### Directions for this task
Retype word for word the stretch of entries below from the line that has "You are a computer-use" through the line that has "This screenshot has height=409, width=556.", and omit the pictures.

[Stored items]
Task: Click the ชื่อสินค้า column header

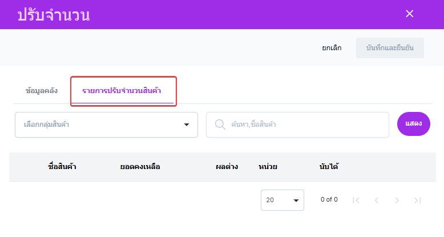Action: tap(62, 167)
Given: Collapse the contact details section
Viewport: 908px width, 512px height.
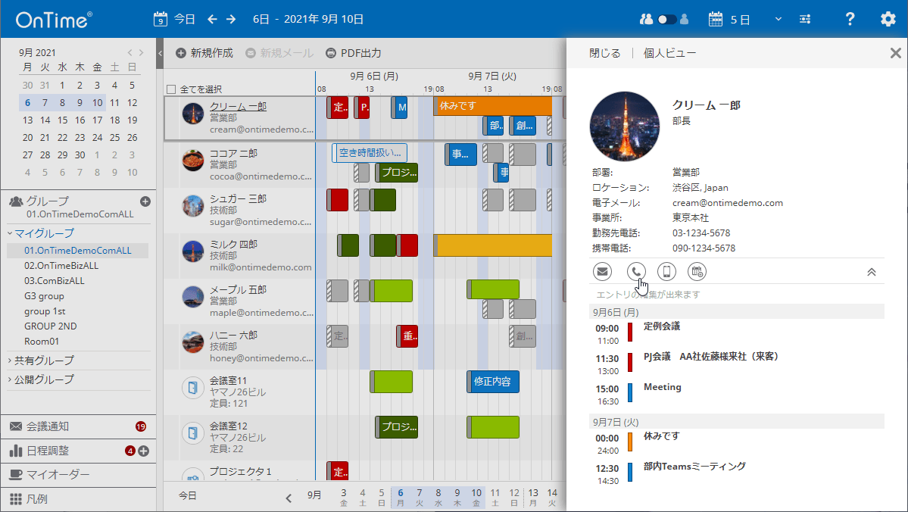Looking at the screenshot, I should 871,271.
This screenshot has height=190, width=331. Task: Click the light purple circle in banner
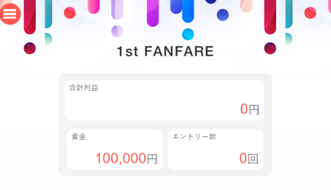(x=117, y=31)
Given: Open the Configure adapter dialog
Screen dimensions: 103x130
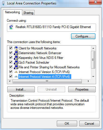Looking at the screenshot, I should pyautogui.click(x=83, y=36).
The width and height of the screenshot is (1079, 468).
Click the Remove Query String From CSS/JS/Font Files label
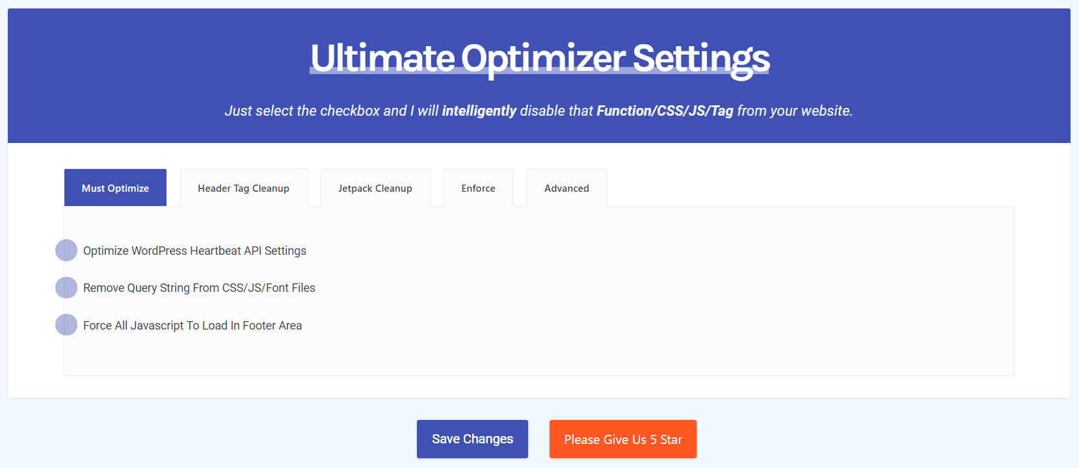click(x=199, y=288)
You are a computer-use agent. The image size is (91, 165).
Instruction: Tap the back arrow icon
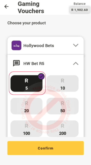pos(6,7)
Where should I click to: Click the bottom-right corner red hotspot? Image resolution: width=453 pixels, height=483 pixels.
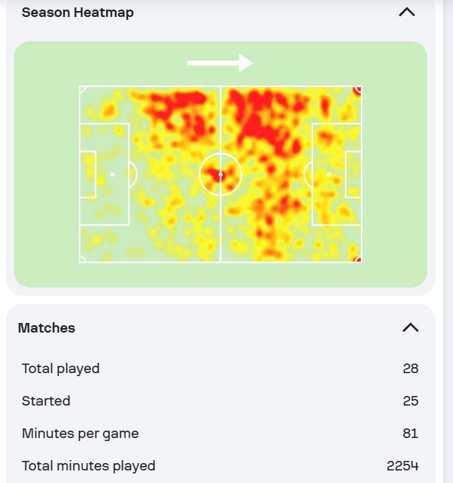(358, 259)
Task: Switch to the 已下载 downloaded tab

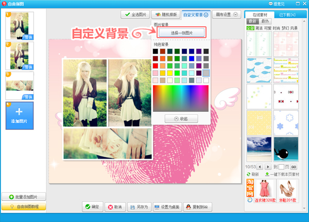Action: pos(287,14)
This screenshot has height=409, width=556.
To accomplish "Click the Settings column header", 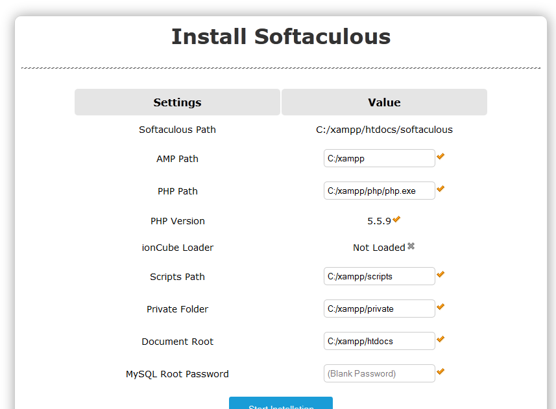I will [x=177, y=102].
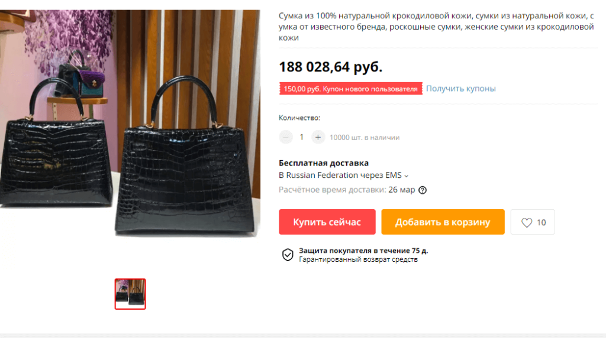Image resolution: width=606 pixels, height=338 pixels.
Task: Click the 'В Russian Federation через EMS' text
Action: pos(340,176)
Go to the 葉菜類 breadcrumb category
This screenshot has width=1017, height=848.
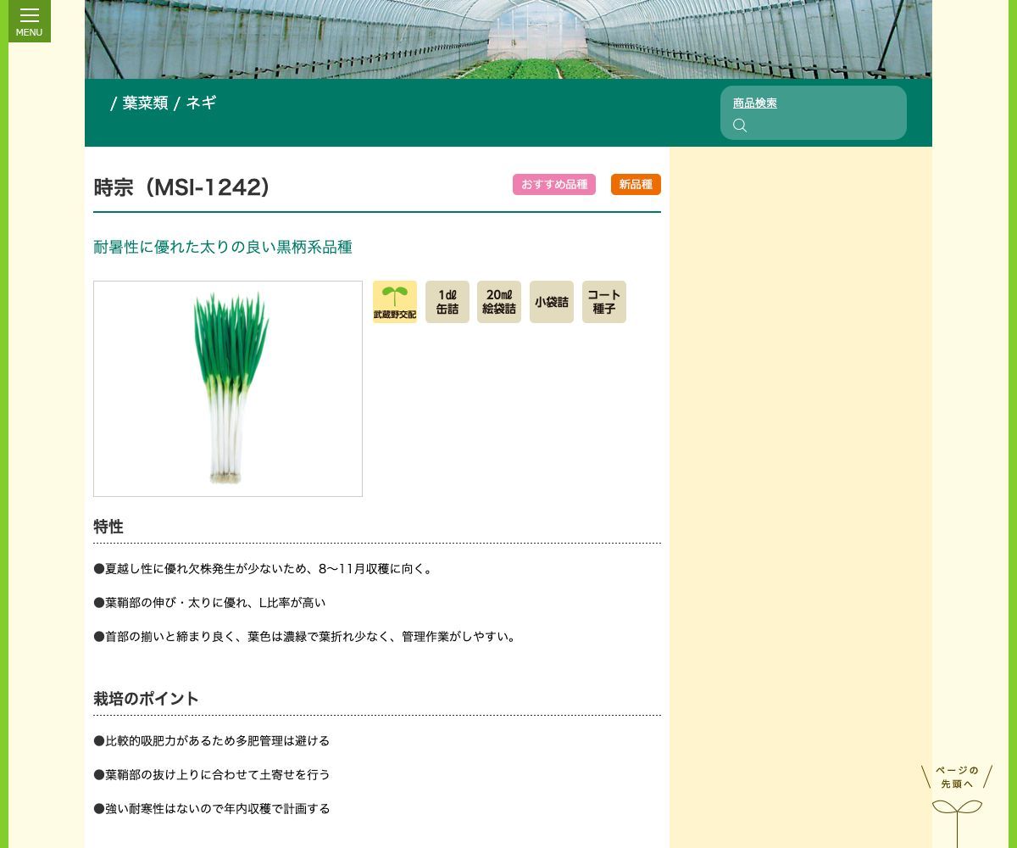[145, 103]

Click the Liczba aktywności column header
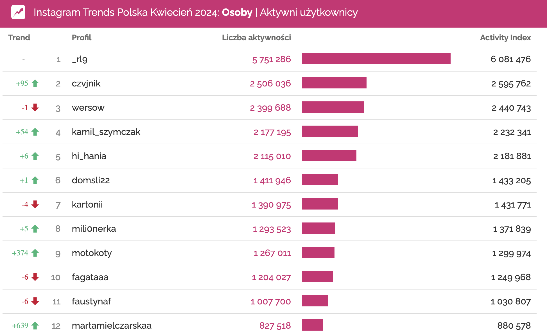point(256,37)
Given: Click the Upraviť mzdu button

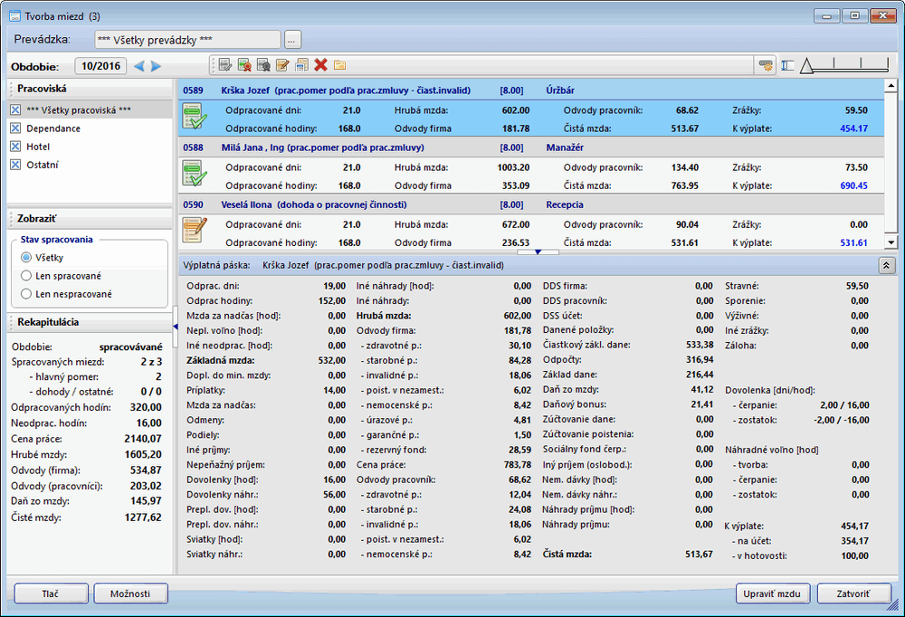Looking at the screenshot, I should [x=773, y=593].
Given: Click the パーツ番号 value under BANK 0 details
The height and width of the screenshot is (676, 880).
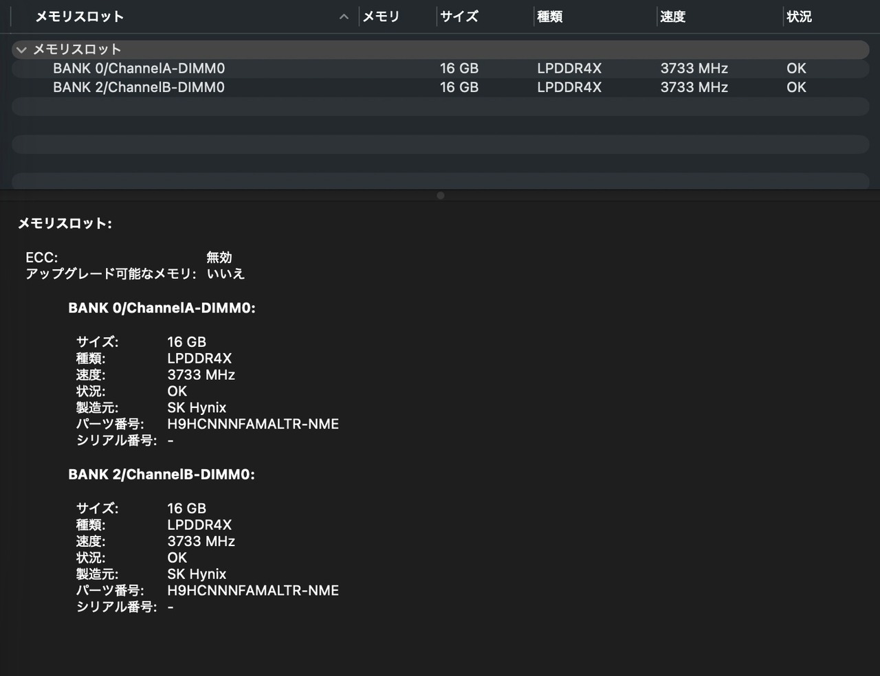Looking at the screenshot, I should (253, 424).
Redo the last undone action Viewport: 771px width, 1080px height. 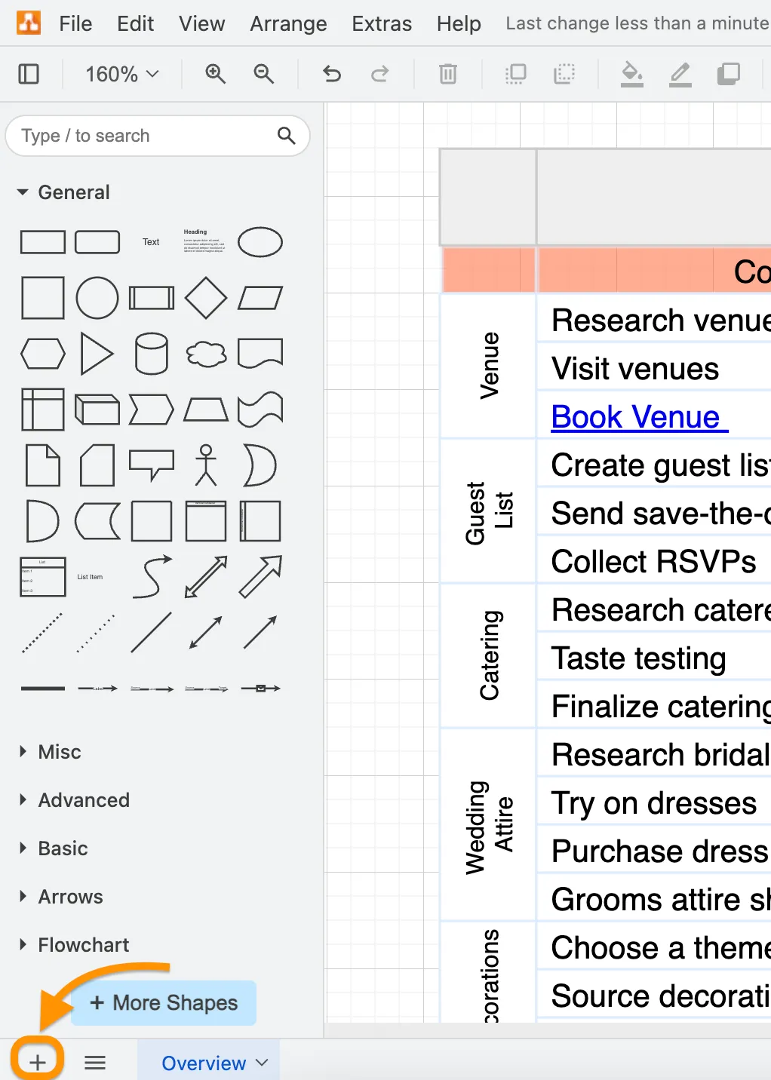pyautogui.click(x=381, y=74)
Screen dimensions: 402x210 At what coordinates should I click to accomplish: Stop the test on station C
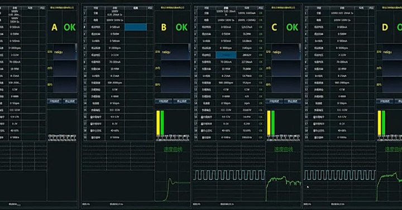(x=292, y=101)
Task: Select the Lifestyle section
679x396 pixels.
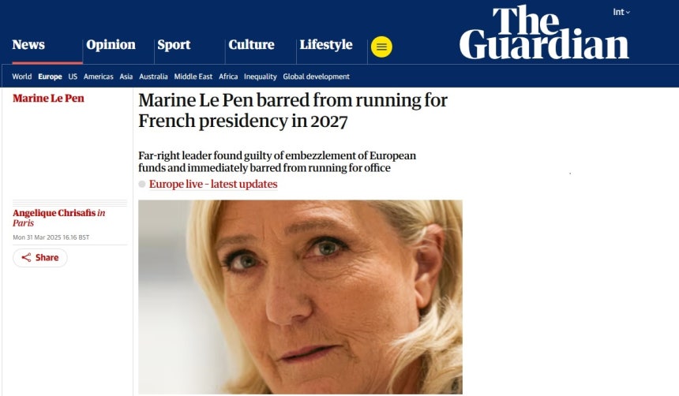Action: pos(326,45)
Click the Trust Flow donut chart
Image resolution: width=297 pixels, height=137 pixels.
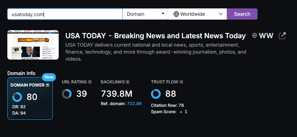pos(156,94)
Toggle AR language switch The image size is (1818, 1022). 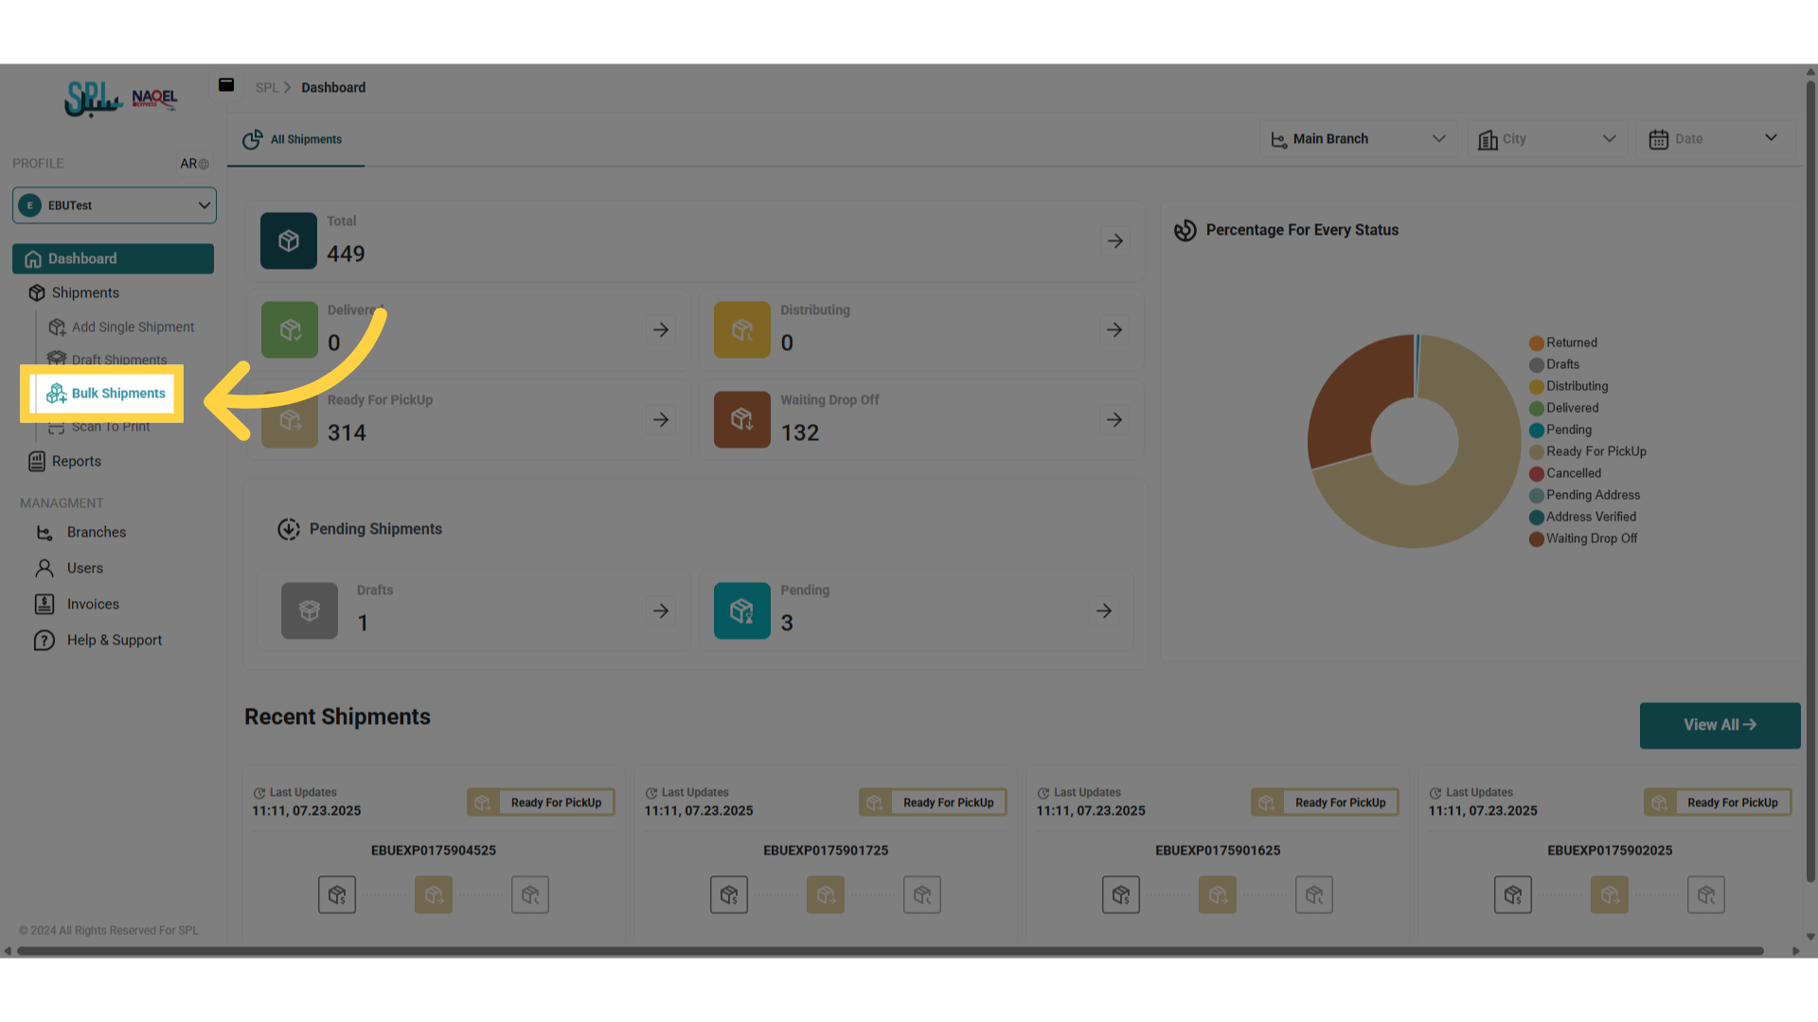coord(194,164)
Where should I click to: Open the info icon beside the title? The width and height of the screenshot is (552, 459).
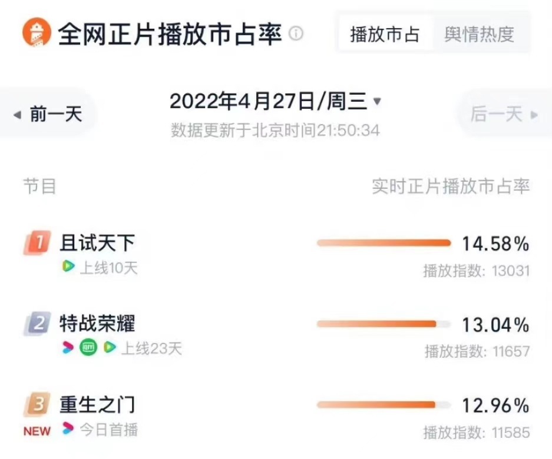tap(296, 34)
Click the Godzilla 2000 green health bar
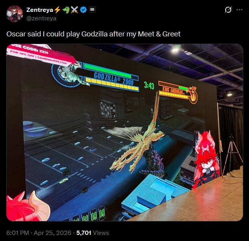Viewport: 249px width, 241px height. tap(110, 72)
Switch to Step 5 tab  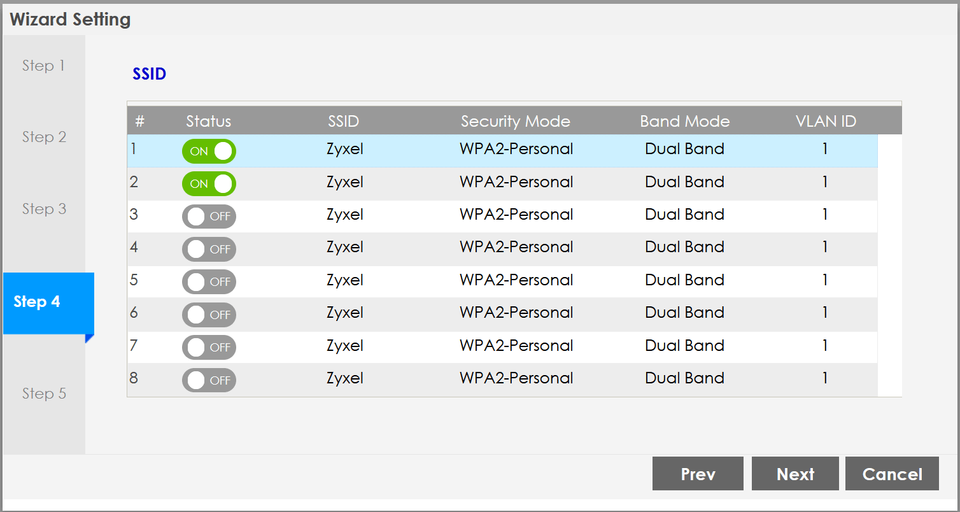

### Your response
You are a computer-use agent. The image size is (91, 165).
Instruction: Tap the back arrow icon
pos(6,7)
Where should I click to: Click the bottom-right corner red hotspot? Image resolution: width=453 pixels, height=483 pixels.
(358, 259)
Task: Switch to the 已下载 downloaded tab

Action: pos(287,14)
This screenshot has height=409, width=556.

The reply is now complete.